Search the records for "will". Report every line where it occurs.

--- START ---

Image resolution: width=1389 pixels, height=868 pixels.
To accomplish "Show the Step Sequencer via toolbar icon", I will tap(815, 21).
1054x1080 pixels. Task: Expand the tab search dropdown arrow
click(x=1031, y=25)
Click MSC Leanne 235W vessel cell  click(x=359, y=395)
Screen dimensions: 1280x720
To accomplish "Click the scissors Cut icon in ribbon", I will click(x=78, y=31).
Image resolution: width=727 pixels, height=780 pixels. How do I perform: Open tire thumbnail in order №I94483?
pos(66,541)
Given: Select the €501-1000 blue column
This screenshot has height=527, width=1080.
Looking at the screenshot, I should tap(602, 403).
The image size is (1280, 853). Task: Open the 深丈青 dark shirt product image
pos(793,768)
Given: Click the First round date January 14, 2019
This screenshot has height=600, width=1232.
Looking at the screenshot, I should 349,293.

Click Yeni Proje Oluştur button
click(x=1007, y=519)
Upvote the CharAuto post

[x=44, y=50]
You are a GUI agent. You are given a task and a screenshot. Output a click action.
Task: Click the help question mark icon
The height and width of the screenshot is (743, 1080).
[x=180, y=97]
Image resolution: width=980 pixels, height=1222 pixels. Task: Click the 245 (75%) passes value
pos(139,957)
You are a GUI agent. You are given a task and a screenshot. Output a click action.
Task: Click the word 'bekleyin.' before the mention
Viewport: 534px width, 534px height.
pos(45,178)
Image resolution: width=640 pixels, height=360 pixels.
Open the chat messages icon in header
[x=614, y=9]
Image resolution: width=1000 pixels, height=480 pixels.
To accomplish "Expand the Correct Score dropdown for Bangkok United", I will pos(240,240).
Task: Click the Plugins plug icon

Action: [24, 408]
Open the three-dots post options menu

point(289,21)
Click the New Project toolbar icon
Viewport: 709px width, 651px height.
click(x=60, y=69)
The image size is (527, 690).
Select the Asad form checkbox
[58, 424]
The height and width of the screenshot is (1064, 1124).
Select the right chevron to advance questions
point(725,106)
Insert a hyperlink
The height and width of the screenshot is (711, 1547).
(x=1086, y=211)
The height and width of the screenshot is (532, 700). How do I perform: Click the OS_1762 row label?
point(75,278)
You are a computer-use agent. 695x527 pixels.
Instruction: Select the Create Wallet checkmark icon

--- END ---

- Output for this task
To accomplish "Show the Step Sequencer via toolbar icon", I will tap(815, 21).
To accomplish "Click the scissors Cut icon in ribbon", I will click(x=78, y=31).
To accomplish "Expand the Correct Score dropdown for Bangkok United", I will pos(240,240).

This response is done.